Ad accompagnare la fatica e la bellezza di costruire novità è un altro pensiero di Guardini: “Sappiamo e sempre più duramente verremo a sapere quanto paurosamente l’Europa ha infuriato contro se stessa e quanto profondamente ha tradito il suo proprio spirito. Tuttavia la struttura essenziale europea c’è: la vediamo anzi in ogni gesto, la percepiamo in ogni parola, la sentiamo con intensità nuova, dolorosa in noi stessi. Così siamo fiduciosi che continuerà e sarà soggetto di storia”.
Su queste convinzioni, su queste prospettive, su queste speranze occorre che i giovani trovino occasioni di confronto con gli adulti perché un’alleanza dei pensieri di diverse generazioni può rimotivare l’impegno e la passione per la casa comune europea.

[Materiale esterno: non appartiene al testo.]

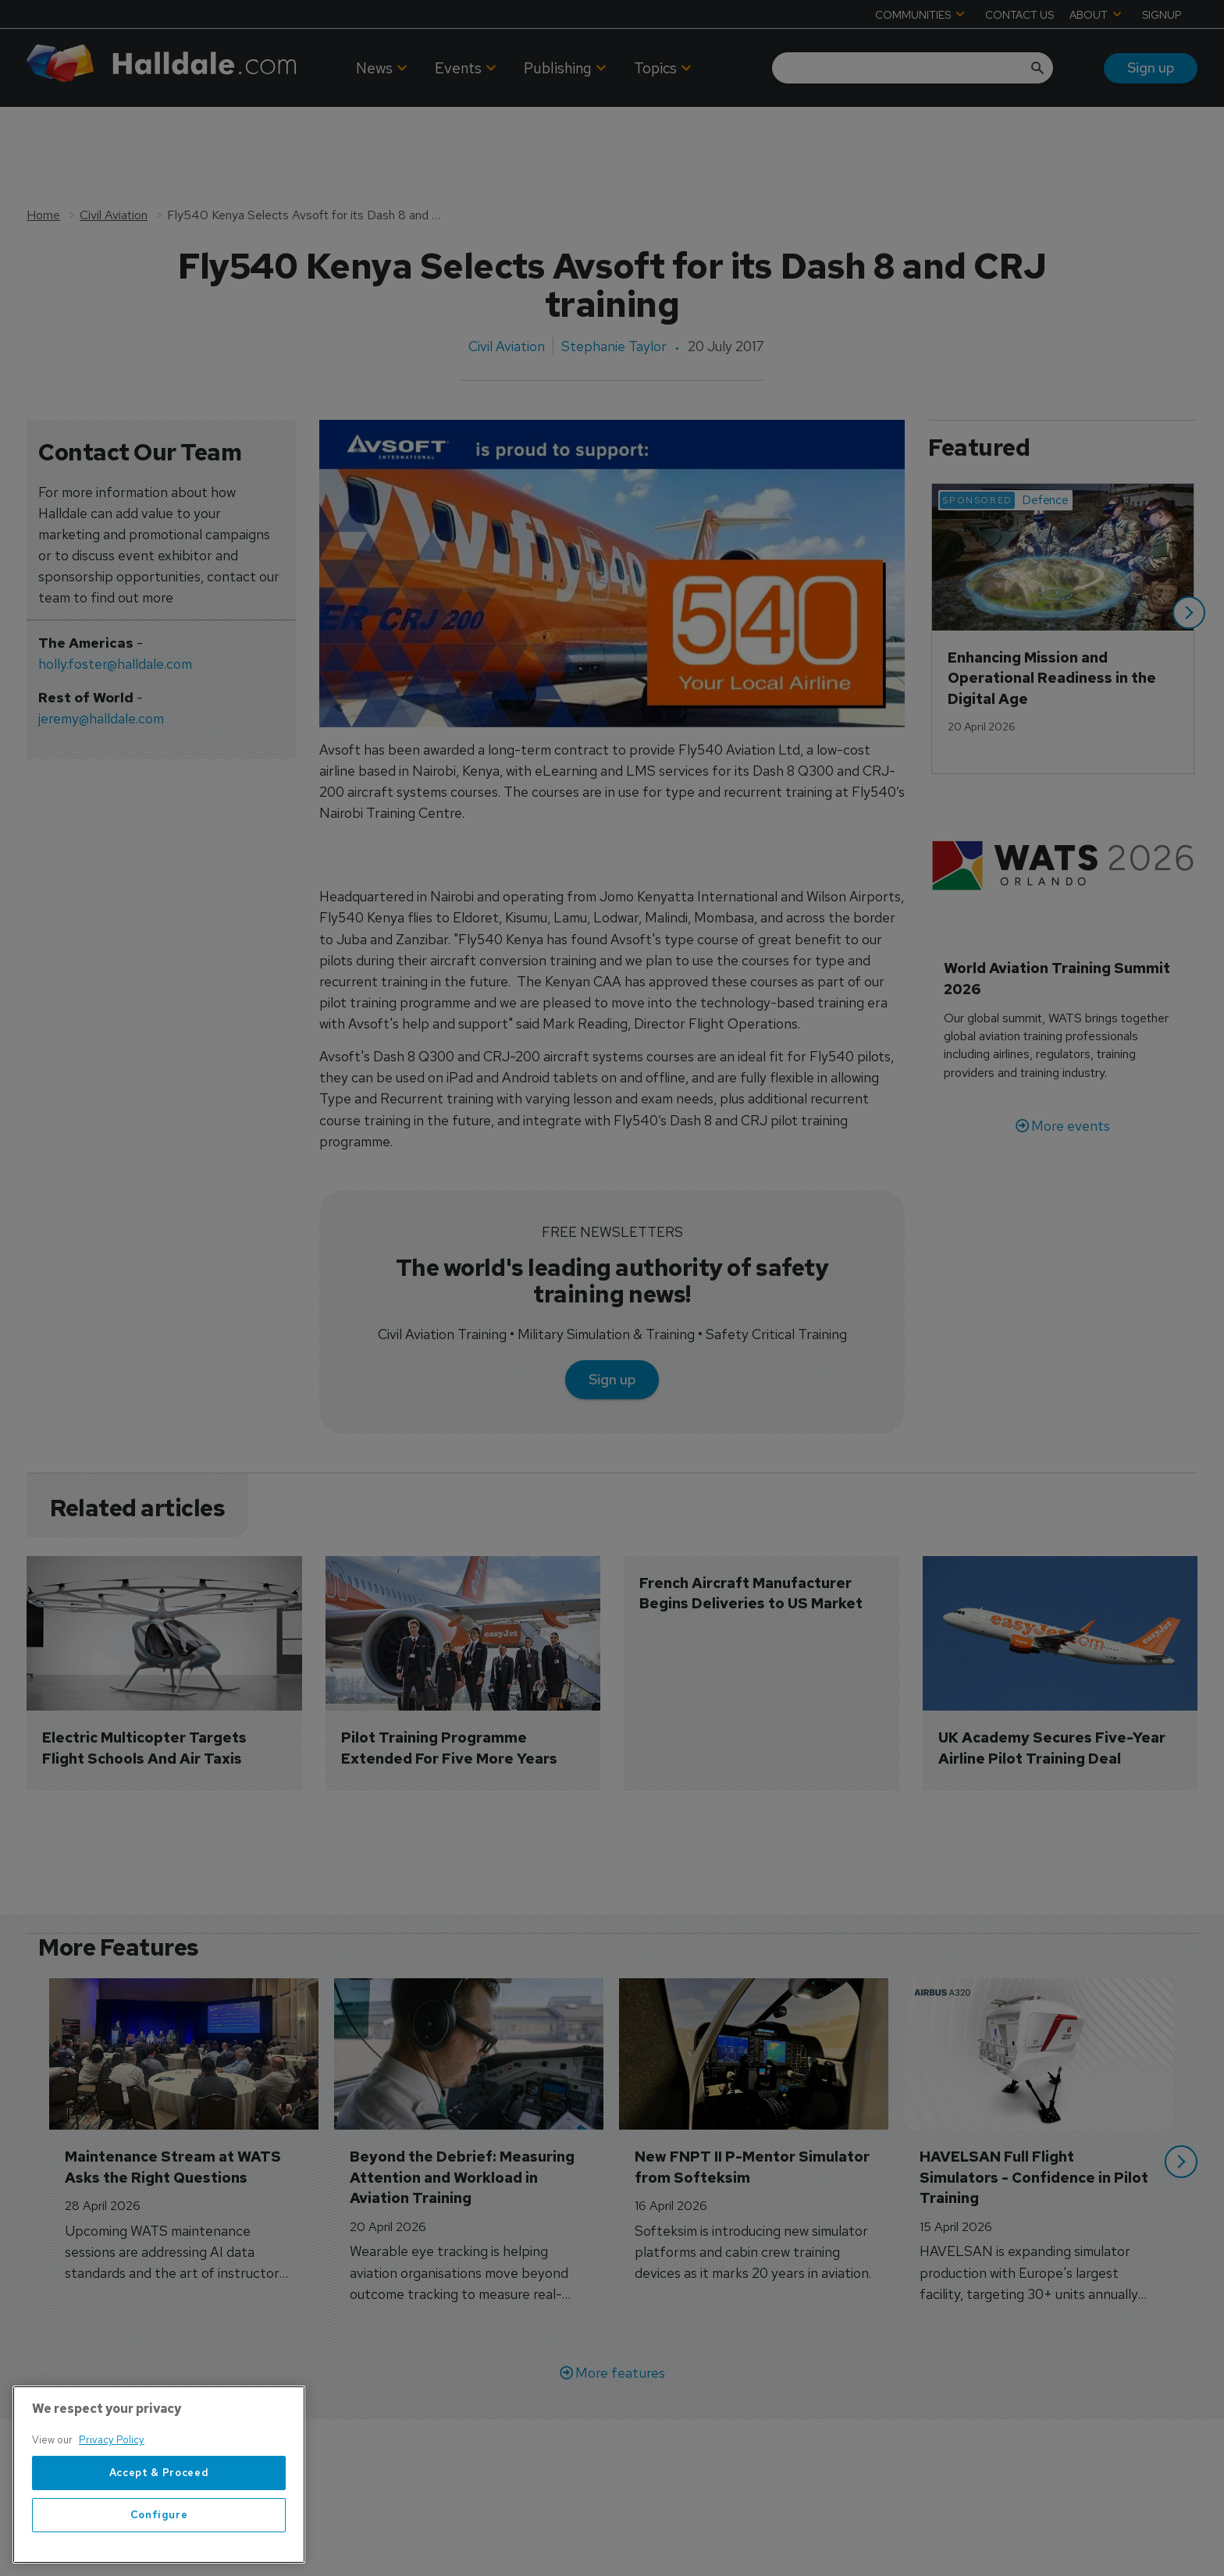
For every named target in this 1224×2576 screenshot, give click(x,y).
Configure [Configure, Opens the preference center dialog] (159, 2514)
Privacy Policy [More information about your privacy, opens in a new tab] (111, 2439)
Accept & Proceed (159, 2472)
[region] (158, 2475)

In questa direzione non ci sono per ora grandi segnali.
Torna Guardini a incoraggiare: “Se l’Europa deve esistere ancora in avvenire, e il mondo deve ancora aver bisogno dell’Europa, essa dovrà rimanere quella entità storica determinata dalla figura di Cristo, anzi deve diventare, con una nuova serietà, ciò che essa è secondo la propria essenza. Se abbandona questo nucleo, ciò che ancora di essa rimane, non ha molto più da significare”.
Un messaggio severo ma di grande fiducia e responsabilità: uno di quei messaggi che in passato i giovani hanno saputo raccogliere per cambiare la direzione della storia: anche alla storia dell’Unione europea.